El primer choque que sufrirán muchos espectadores será el que se produce entre el texto y la caracterización de los personajes y los acentos de los actores. Debido, sobre todo, a que al público se le ha educado en la consonancia de formas de interpretar y decir. Ernesto practica libremente la disonancia contemporánea. Donde cada actor tiene su acento y su forma de hacer. Como ocurre en la vida. Eso da una frescura de riesgo al montaje porque está bien hecho. Porque de alguna manera, ha sabido crear elenco.

El segundo choque será entre el texto y el resto de elementos y decisiones estéticas. La forma en la que visten los personajes, cercana a hoy en día. El uso de móviles o el karaoke. Las canciones que se oyen o amenizan las fiestas. Todos son circunstancias que se refieren a nuestro presente y sobre las que vehiculan bien las palabras y, por tanto, las acciones de Chéjov.

Tráiler de 'El jardín de los cerezos' de Chéjov dirigido por Ernesto Caballero.

El tercer choque, sin duda agradable para la inmensa mayoría de espectadores, será la escenografía creada por Paco Azorín. Desde esa casa de muñecas, que sirve para poner en escena de forma muy interesante varias partes del texto y para crear unas potentes y hermosas imágenes, hasta esa plataforma que gira, se abre y se mueve por el escenario. Una escenografía que no estará exenta de la sempiterna crítica que se suele hacer a este tipo de propuestas. A saber, que son una paletada en sus dos acepciones. Una paletada de dinero y una paletada de paletos. El caso es que permite un interesante trabajo de puesta en escena porque da la posibilidad al director trabajar lo macro vs lo micro; lo grande vs. lo pequeño; lo social y su sociedad vs lo íntimo y personal. Un trabajo que le pide al espectador acomodar sus pupilas y sus oídos para poder ver y oír. Impidiéndole que se quede en la superficie, para que no hagan un ejercicio de melancolía, al que los centros dramáticos son muy aficionados y su público, también.
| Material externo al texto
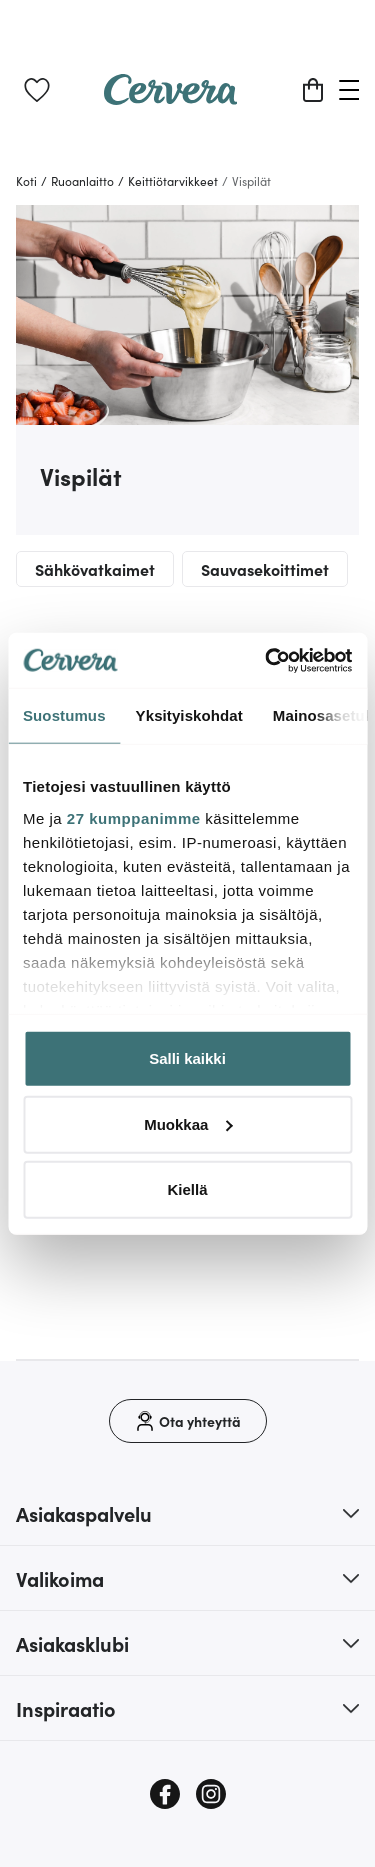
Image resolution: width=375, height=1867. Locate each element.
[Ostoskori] (313, 90)
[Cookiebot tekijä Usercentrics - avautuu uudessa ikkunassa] (267, 660)
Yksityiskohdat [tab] (189, 715)
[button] (187, 1513)
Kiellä (187, 1189)
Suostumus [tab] (64, 715)
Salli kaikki (187, 1058)
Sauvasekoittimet (265, 569)
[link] (37, 90)
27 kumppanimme (134, 817)
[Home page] (171, 98)
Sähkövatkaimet (95, 569)
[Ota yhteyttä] (188, 1421)
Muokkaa (188, 1123)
Todo ello da lugar a un trabajo que se vive desde la butaca como espectacularmente arrítmico. Como un montaje al que le faltase la melodía y el tono. Al que se le pudiese hacer la misma crítica que a la música clásica contemporánea. Nada más lejos. Lo que ofrece Ernesto es una nueva lectura sin muchos experimentos, aunque lo parezca. Una lectura que reivindica la contemporaneidad de Chejov, su actualidad, sin desvirtuarlo aunque lejos de la que ha hecho recientemente, por ejemplo, Veronese. Y a Carmen Machi la muestra como la señora que es, la señora en la que se ha convertido gracias a los años, la experiencia (incluida su experiencia en el papel cuché) y el éxito.

Porque lo importante en teatro no es que el público rememore, recuerde, sino que se reconozca como es hoy, aquí y ahora. Y en ese reconocimiento vea, lo malo y lo feo, y, también, lo que tiene de valiosamente humano. Ese amor por la vida, por vivir. Esa esperanza ciega en el futuro, esa confianza, que les hace olvidarse del más reciente pasado, incluso del presente, para seguir viviendo.